What you will do: Copy the entries below word for word, everything from the start of the entries down to the line that contains "coord(954,286)", both ends included.

(Entries on target coordinates)
※ ※ ※

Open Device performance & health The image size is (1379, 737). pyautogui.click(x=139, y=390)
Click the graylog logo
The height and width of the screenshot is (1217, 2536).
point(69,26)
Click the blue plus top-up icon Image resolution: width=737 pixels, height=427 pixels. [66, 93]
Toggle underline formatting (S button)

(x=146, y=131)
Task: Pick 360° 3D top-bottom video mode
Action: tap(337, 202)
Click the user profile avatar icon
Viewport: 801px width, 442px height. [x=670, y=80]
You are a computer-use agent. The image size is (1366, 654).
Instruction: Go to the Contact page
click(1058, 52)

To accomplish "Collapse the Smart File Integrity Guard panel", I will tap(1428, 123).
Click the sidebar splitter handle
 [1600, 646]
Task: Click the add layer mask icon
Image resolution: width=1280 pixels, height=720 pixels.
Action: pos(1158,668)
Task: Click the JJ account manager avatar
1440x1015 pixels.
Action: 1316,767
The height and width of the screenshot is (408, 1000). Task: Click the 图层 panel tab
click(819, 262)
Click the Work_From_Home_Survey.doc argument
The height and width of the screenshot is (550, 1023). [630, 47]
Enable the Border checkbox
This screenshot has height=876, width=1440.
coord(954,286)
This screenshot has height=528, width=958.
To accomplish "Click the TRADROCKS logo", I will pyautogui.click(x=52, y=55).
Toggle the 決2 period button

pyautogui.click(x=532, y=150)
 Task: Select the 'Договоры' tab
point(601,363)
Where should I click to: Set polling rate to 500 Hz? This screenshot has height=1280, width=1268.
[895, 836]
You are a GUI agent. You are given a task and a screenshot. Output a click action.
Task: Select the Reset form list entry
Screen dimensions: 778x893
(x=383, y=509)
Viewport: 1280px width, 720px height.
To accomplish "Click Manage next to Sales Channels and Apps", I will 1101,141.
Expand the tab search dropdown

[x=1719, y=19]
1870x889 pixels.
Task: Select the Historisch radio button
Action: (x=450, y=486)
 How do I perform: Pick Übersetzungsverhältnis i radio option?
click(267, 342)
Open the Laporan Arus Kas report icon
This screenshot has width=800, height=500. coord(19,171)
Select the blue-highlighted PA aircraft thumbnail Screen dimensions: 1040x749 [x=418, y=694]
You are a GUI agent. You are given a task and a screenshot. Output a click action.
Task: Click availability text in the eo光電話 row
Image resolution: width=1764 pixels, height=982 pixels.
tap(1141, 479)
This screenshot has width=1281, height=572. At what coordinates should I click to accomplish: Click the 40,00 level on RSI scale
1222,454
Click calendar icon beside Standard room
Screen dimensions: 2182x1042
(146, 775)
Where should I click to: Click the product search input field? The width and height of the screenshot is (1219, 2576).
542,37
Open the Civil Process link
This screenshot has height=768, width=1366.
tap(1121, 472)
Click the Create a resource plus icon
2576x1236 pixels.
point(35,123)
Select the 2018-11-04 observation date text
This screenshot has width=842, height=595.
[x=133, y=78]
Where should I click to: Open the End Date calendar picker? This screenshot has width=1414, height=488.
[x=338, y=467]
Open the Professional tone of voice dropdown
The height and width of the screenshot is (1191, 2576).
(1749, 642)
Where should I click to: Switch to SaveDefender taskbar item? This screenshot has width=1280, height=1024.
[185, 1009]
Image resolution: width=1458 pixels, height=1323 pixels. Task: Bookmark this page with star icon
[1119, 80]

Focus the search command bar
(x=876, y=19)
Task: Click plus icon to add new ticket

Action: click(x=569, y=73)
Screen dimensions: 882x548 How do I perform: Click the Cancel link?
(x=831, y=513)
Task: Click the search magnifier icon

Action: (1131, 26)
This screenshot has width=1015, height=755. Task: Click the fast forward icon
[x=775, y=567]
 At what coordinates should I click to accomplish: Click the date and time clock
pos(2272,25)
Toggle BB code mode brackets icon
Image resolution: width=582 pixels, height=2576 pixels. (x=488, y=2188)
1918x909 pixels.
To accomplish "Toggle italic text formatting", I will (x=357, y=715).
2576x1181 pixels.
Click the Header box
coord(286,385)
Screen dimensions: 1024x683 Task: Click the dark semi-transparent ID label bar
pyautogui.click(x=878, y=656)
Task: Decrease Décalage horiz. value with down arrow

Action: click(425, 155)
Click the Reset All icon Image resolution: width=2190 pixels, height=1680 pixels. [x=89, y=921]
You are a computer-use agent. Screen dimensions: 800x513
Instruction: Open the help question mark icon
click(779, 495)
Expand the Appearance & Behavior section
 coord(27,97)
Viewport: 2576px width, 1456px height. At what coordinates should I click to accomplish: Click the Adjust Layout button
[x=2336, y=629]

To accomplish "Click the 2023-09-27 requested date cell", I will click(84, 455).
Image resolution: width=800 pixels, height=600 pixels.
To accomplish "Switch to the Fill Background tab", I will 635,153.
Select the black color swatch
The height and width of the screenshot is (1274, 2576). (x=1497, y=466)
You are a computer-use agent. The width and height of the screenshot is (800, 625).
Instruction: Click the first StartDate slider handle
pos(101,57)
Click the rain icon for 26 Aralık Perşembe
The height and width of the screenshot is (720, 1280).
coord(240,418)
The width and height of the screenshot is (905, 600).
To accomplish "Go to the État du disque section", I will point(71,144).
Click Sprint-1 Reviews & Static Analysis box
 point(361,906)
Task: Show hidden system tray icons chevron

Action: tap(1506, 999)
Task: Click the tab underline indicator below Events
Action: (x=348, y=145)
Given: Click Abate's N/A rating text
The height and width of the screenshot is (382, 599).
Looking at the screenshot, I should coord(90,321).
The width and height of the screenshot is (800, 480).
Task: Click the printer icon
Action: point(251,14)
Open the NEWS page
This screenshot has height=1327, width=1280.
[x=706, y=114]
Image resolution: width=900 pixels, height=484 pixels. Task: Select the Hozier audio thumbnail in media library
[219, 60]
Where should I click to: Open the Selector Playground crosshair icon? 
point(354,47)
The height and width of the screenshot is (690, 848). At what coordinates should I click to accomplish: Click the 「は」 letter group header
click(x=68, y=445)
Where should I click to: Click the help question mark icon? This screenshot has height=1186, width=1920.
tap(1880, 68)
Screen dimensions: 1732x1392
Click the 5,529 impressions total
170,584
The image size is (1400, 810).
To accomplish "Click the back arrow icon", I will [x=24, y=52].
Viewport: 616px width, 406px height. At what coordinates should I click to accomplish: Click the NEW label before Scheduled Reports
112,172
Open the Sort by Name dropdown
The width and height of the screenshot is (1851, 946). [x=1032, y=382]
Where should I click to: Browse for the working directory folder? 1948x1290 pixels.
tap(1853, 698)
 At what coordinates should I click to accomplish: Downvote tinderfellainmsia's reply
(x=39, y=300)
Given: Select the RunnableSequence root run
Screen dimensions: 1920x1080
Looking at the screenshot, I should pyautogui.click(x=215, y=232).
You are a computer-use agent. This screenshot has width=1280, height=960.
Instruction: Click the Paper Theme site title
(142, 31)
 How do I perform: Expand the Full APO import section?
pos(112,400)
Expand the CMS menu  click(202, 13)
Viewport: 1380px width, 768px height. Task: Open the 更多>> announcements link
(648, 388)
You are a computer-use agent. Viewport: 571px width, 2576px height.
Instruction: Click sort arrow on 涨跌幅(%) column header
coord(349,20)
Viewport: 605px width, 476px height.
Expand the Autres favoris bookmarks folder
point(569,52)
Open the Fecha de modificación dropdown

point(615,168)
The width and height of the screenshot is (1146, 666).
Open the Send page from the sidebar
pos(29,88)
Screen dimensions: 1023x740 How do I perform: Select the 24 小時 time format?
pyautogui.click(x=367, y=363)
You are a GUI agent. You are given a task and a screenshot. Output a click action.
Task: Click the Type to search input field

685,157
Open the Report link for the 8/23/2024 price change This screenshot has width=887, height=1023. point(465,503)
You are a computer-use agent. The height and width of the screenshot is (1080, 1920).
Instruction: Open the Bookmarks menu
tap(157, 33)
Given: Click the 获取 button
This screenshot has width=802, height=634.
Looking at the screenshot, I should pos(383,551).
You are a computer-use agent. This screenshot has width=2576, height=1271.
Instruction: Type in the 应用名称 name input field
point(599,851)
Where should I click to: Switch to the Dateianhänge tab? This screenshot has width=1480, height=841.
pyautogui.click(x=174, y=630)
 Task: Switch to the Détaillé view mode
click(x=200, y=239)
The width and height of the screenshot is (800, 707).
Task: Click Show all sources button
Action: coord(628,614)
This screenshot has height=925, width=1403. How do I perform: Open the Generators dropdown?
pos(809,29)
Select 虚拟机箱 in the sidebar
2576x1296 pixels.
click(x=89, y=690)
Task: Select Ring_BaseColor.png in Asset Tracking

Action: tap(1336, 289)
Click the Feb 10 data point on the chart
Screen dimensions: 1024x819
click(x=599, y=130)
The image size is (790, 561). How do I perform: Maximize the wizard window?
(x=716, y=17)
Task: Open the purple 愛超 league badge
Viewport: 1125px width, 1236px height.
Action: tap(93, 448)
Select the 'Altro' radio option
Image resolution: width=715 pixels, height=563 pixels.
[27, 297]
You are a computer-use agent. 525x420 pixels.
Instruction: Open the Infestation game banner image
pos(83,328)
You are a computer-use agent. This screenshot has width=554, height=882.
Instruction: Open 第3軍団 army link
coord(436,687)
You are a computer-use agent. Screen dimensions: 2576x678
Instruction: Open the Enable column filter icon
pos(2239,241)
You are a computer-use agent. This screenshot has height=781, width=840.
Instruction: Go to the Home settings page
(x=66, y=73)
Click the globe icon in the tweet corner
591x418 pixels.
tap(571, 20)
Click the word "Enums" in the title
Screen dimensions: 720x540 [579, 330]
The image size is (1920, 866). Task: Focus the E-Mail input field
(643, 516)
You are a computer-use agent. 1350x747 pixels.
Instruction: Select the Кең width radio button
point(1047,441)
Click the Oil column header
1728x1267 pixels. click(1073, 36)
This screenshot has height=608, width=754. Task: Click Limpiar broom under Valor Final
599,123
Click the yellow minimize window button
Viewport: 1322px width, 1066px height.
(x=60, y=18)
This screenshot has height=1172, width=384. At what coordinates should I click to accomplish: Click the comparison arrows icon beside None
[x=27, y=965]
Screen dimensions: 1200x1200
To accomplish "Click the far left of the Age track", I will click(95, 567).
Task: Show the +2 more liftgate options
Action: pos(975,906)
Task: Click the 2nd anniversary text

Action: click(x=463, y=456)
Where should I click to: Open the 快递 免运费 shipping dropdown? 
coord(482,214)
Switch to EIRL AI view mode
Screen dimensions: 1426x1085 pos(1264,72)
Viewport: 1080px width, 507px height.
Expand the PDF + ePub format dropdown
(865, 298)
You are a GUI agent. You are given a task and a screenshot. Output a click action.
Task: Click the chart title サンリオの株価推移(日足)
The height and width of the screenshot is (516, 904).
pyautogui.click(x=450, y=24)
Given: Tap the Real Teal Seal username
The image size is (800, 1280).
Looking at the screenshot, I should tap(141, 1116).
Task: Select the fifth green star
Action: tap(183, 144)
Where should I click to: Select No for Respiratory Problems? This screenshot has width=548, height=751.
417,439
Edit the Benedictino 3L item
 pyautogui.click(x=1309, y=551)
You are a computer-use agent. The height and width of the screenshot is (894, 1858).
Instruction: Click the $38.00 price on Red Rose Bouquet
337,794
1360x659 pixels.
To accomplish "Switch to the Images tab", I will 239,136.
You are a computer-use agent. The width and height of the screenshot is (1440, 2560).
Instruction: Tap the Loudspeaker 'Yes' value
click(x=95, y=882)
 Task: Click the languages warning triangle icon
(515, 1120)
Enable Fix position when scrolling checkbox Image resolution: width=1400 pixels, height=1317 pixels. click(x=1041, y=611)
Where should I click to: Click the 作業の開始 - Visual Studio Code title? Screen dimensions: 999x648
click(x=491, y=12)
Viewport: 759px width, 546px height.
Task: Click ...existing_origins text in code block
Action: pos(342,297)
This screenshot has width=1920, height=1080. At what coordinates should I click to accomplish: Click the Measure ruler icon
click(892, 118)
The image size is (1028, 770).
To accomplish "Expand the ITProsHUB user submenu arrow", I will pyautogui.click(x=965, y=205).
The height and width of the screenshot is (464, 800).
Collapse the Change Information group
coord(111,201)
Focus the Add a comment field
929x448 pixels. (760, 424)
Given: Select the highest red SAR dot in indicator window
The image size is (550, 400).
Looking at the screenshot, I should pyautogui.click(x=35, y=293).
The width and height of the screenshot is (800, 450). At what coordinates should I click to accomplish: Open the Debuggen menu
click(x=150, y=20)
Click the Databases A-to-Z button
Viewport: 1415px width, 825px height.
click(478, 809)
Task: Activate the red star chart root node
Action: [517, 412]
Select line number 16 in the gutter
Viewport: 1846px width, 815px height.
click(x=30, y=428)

※ ※ ※

Correct result:
Open Device performance & health The image size is (1379, 737). pyautogui.click(x=139, y=390)
Click the graylog logo
The height and width of the screenshot is (1217, 2536).
point(69,26)
Click the blue plus top-up icon Image resolution: width=737 pixels, height=427 pixels. [66, 93]
Toggle underline formatting (S button)

(x=146, y=131)
Task: Pick 360° 3D top-bottom video mode
Action: tap(337, 202)
Click the user profile avatar icon
Viewport: 801px width, 442px height. [x=670, y=80]
You are a computer-use agent. The image size is (1366, 654).
Instruction: Go to the Contact page
click(1058, 52)

To accomplish "Collapse the Smart File Integrity Guard panel", I will tap(1428, 123).
Click the sidebar splitter handle
 [1600, 646]
Task: Click the add layer mask icon
Image resolution: width=1280 pixels, height=720 pixels.
Action: pos(1158,668)
Task: Click the JJ account manager avatar
1440x1015 pixels.
Action: 1316,767
The height and width of the screenshot is (408, 1000). Task: Click the 图层 panel tab
click(819, 262)
Click the Work_From_Home_Survey.doc argument
The height and width of the screenshot is (550, 1023). [630, 47]
Enable the Border checkbox
This screenshot has height=876, width=1440.
coord(954,286)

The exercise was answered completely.